■ **Text under study**
......
Cash-strapped cities seek nonprofits’ cash

PJ staff report

With the recession hangover still plaguing cities and towns across the U.S., more municipalities are looking to nonprofits to help plug budget gaps, a new study says.

By seeking “payments in lieu of taxes,” cities and towns aim to recoup some of the revenue they otherwise would collect from landowning nonprofits like hospitals and universities.

Rather than demand such payments, municipalities should collaborate with local nonprofits to craft optimal arrangements, says the study of 117 cities and towns with alternative-payment programs, conducted by Lincoln Institute of Land Policy.

Nonprofits in all 50 states are exempt from paying property taxes, which typically are used to pay for city services like fire, rescue and police forces, and street maintenance.

To recoup some of those costs, particularly from larger institutions like universities and medical facilities, many municipalities are asking nonprofits to kick in or are charging user fees.
......
■ **Exercise requirements**
A - Answer these from the article on nonprofit payments to cities:
(i) How many cities and towns did the study examine?
(ii) Which organization conducted the study?
(iii) In how many states are nonprofits exempt from paying property taxes?
B - Please carry on the article on nonprofit payments to cities from where it stops.
......
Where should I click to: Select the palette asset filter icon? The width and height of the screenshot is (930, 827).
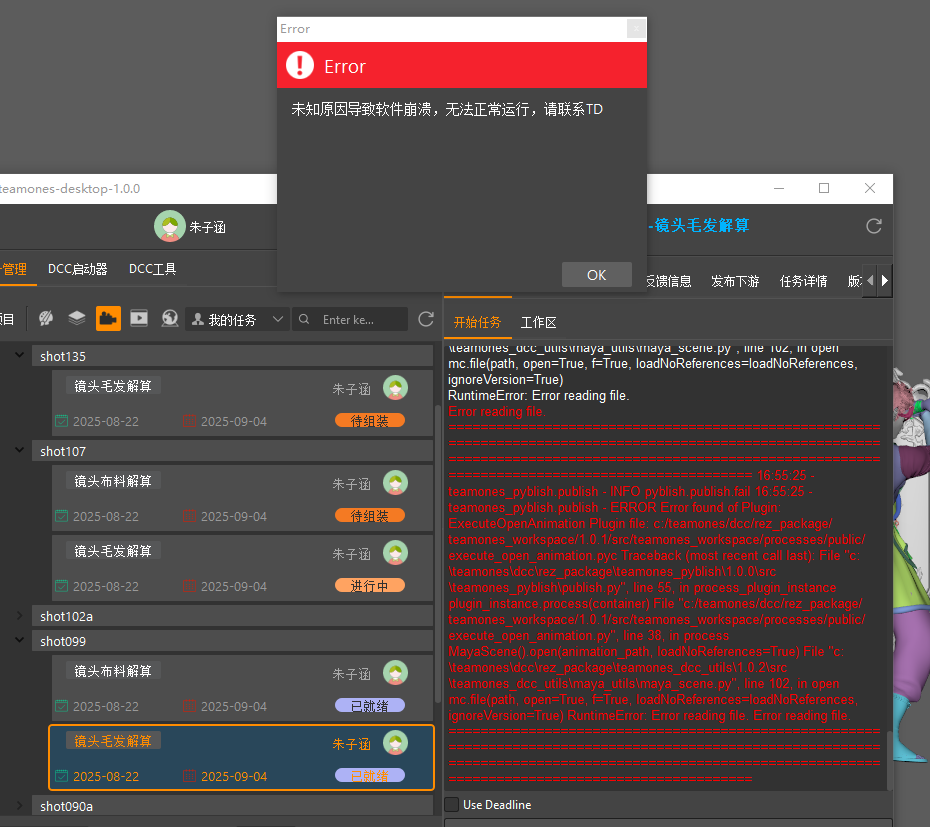click(x=46, y=318)
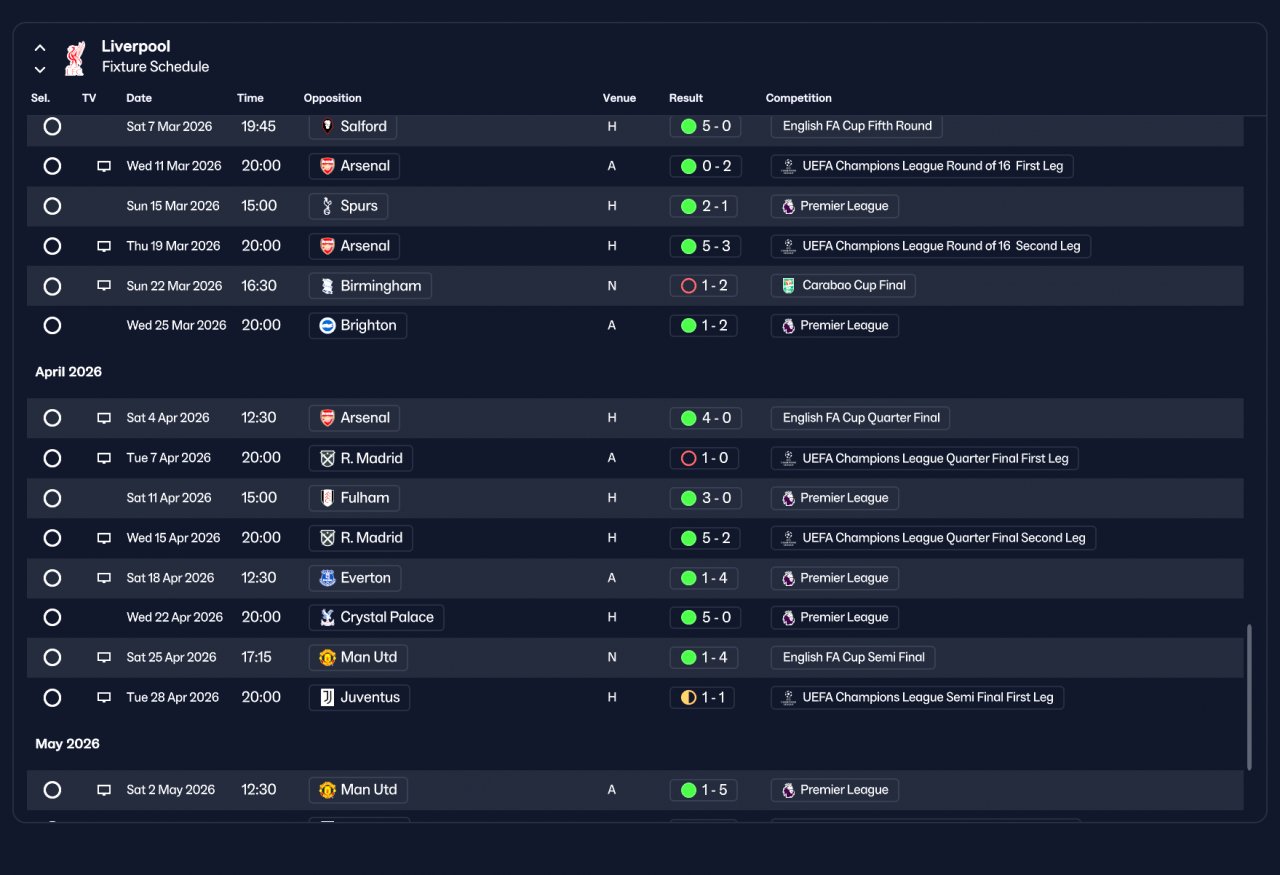Click Juventus crest in opposition column
The width and height of the screenshot is (1280, 875).
[327, 698]
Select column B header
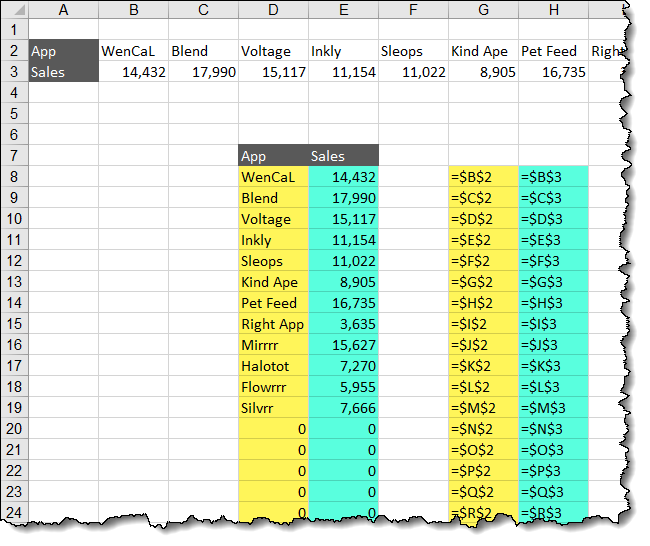The height and width of the screenshot is (546, 650). 133,10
......
■ **Answers for each item**
A -
(i) 117 cities and towns with alternative-payment programs
(ii) Lincoln Institute of Land Policy
(iii) All 50 states

B -
Payments in lieu of taxes, known as PILOTs, can provide much-needed revenue for cities and town, the report says, but they must be used carefully.

“PILOTs are often haphazard, secretive and calculated in an ad-hoc manner that results in widely varying payments among similar nonprofits,” the report’s authors say in a statement. “In addition, a municipality’s attempt to collect PILOTs can prompt a battle with nonprofits and lead to years of contentious, costly and unproductive litigation.”

To maximize success of PILOTs, the report says, such payment programs should be used where there is a good fit between the municipality and the nonprofit.

Cities and towns that are highly dependent on property-tax revenue, and that also have a high percentage of their land owned by nonprofits, are good candidates for PILOTs.

And nonprofits that own large amounts of tax-exempt property, but provide “modest benefits to local residents relative to their tax savings,” are better targets than other nonprofits, the study says.

State governments should consider providing grants to municipalities that host nonprofits, as is done in Connecticut, to compensate for the lost tax revenue.